Objective:
Reproduce the entries below word for word, starting at the very first line and ending at the line that contains "Action: coord(1343,353)".

(Data on locating visible targets)

= = = = =

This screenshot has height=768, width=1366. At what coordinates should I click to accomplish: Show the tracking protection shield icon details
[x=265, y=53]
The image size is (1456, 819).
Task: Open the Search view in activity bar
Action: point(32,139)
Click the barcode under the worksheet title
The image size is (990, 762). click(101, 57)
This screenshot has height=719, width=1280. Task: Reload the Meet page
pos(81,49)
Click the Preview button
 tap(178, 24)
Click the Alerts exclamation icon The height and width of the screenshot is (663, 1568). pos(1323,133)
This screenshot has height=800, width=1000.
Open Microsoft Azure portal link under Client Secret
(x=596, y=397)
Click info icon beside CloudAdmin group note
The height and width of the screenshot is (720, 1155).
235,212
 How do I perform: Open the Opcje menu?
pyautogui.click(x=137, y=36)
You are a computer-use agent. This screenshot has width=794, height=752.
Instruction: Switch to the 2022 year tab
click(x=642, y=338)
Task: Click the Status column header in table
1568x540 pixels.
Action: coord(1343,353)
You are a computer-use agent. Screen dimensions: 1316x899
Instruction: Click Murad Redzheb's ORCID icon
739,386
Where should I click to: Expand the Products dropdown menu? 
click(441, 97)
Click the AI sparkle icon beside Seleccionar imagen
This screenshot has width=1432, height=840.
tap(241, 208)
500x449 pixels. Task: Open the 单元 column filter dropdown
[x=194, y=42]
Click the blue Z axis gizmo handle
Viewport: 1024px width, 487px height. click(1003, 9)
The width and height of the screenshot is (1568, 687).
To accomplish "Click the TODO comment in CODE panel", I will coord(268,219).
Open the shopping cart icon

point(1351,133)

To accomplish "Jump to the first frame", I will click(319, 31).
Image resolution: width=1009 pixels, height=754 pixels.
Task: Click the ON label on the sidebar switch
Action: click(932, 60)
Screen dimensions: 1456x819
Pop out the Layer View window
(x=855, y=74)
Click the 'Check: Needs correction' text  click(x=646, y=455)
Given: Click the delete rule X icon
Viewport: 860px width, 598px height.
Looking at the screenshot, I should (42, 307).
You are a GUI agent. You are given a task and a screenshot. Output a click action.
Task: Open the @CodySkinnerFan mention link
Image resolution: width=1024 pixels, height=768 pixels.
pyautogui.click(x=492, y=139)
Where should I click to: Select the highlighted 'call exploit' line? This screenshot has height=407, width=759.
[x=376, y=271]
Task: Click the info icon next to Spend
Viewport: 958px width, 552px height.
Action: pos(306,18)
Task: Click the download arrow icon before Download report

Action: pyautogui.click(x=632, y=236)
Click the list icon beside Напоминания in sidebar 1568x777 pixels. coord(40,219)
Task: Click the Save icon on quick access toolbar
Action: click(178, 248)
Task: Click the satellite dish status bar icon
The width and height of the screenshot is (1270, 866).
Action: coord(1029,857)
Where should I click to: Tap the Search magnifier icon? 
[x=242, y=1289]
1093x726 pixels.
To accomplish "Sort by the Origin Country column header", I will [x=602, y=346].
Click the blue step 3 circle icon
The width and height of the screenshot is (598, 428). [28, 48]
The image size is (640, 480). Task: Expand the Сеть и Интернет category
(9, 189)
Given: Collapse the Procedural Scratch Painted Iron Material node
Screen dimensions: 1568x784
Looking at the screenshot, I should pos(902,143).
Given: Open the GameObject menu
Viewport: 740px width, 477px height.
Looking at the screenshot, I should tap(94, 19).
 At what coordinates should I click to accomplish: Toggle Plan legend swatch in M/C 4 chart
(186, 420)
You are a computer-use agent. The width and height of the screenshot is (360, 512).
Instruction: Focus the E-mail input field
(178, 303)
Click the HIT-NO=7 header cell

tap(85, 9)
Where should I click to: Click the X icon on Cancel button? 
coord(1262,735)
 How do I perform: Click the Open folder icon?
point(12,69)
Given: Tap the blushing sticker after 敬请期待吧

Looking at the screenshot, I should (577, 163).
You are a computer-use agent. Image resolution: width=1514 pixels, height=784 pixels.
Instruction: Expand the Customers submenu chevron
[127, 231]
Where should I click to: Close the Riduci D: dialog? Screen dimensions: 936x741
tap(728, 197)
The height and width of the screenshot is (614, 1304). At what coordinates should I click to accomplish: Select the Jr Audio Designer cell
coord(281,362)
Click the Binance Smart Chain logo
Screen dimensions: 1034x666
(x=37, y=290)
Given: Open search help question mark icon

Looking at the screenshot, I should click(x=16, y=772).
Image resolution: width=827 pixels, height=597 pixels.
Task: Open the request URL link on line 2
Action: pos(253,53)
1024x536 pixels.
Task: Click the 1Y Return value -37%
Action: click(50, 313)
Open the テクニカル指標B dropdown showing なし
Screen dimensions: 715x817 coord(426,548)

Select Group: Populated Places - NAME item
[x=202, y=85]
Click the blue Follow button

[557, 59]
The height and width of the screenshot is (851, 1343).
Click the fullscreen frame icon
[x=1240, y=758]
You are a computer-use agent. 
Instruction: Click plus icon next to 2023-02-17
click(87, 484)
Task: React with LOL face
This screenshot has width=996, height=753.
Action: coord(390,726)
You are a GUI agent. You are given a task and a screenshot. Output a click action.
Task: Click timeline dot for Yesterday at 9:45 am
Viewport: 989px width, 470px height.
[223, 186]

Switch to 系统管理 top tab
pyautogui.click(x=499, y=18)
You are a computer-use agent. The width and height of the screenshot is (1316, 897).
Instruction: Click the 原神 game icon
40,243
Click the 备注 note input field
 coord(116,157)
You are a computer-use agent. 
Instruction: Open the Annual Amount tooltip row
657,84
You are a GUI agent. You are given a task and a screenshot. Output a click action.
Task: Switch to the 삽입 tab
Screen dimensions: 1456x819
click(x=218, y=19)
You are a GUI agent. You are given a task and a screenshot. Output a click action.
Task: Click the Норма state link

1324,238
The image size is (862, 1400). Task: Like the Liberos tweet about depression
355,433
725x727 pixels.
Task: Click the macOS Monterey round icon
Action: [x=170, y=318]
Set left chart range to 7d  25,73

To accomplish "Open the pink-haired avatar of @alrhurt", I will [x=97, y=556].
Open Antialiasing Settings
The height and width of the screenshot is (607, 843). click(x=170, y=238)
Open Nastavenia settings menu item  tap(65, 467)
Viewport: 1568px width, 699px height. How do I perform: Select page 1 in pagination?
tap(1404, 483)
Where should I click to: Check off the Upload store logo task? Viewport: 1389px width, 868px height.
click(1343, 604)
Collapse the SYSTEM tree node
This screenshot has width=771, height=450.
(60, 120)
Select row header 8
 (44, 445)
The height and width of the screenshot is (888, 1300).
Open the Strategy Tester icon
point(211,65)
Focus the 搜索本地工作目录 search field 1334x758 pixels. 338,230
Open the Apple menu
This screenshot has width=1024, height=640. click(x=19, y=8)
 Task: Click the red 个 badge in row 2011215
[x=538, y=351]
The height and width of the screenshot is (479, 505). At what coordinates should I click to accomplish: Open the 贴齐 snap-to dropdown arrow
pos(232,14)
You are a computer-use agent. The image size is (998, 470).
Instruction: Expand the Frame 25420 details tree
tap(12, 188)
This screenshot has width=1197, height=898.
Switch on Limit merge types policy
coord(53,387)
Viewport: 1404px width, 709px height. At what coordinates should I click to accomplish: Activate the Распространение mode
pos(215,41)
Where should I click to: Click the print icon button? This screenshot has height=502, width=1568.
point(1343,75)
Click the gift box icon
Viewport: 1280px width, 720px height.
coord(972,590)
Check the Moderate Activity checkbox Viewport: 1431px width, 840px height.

= = = = =

Problem solution:
This screenshot has height=768, width=1366. At what coordinates should I click to accomplish: Show the tracking protection shield icon details
[x=265, y=53]
The image size is (1456, 819).
Task: Open the Search view in activity bar
Action: point(32,139)
Click the barcode under the worksheet title
The image size is (990, 762). click(101, 57)
This screenshot has height=719, width=1280. Task: Reload the Meet page
pos(81,49)
Click the Preview button
 tap(178, 24)
Click the Alerts exclamation icon The height and width of the screenshot is (663, 1568). pos(1323,133)
This screenshot has height=800, width=1000.
Open Microsoft Azure portal link under Client Secret
(x=596, y=397)
Click info icon beside CloudAdmin group note
The height and width of the screenshot is (720, 1155).
235,212
 How do I perform: Open the Opcje menu?
pyautogui.click(x=137, y=36)
You are a computer-use agent. This screenshot has width=794, height=752.
Instruction: Switch to the 2022 year tab
click(x=642, y=338)
Task: Click the Status column header in table
1568x540 pixels.
Action: coord(1343,353)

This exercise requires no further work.